Oslo sets limit on Arctic seabed, short of North Pole

Alister Doyle, Reuters 16 Apr 09;

OSLO (Reuters) - Norway became on Wednesday the first Arctic state to agree limits to its northern seabed, stopping short of the North Pole in a regional territorial scramble driven partly by hopes of finding oil and gas.

Norway's newly defined continental shelf covers 235,000 sq kms (90,740 sq miles), or three-quarters the size of mainland Norway, Foreign Minister Jonas Gahr Stoere said.

To the north, the shelf ends in deep water 550 kms (341.8 miles) from the Pole that is claimed by both Russia and Denmark.

"Norway is the first polar nation to complete this work," Stoere told a news conference of talks with a U.N. Commission that is trying to agree limits to continental shelves of coastal states as part of a revisions to the U.N. Law of the Sea.
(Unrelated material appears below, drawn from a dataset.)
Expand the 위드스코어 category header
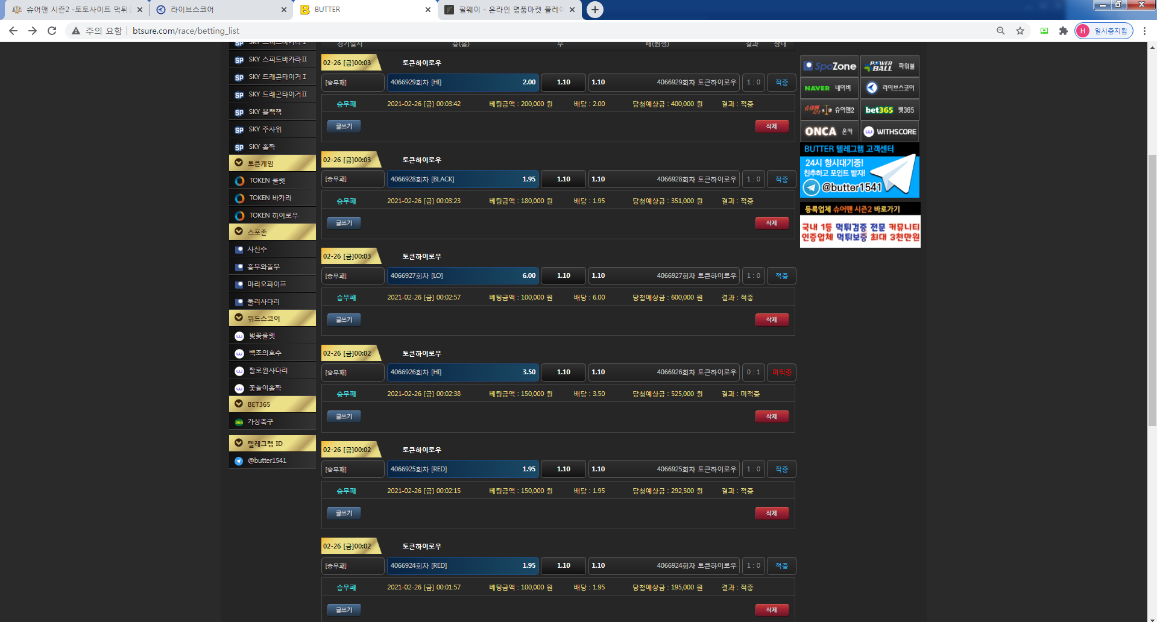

Agreement on shelf limits gives states the right to exploit resources on and beneath the seabed, such as oil and gas or the genes of marine organisms, officials said.

A U.S. official report last year said the Arctic contains enough oil and gas to meet current world demand for three years, or 90 billion barrels. And global warming may make the region more accessible.

Norway accepted adjustments by Commission experts to a submission Oslo made in 2006 and would write the new limits into national law, Stoere said. Other states ringing the Arctic Ocean are the United States, Russia, Canada and Denmark via Greenland.

Stoere said boundaries were set between Norway and Greenland, Iceland and the Faroes.

"In the discussion about who owns the North Pole -- it's definitely not us," he said.

RUSSIAN FLAG

Russia planted a flag on the seabed 4,261 meters (13,980 ft) beneath the Pole in 2007 in a symbolic claim. Denmark has also said that the Pole is Danish, because of a subsea ridge running north from Greenland toward Russia.

Stoere said the Norwegian shelf still has some undefined areas because of long-running disputes with Russia to the east and over how to define the area around the Arctic archipelago of Svalbard -- open to all signatories of a 1920 treaty.

Under the Law of the Sea, coastal states own the seabed beyond existing 200 nautical mile zones if it is part of a continental shelf of shallower waters.

Some shelves stretch hundreds of kms before reaching the deep ocean floor, which is owned by no state. Stoere said that Norway was not gaining territory, merely defining what was its under international law.

The Commission has set a deadline of May 13 this year for most coastal states to submit limits on their shelves. Countries such as the United States, which have not ratified the Law of the Sea, are exempt.

Elsewhwere in the world, a few nations including Australia and New Zealand have completed similar negotiations as Norway.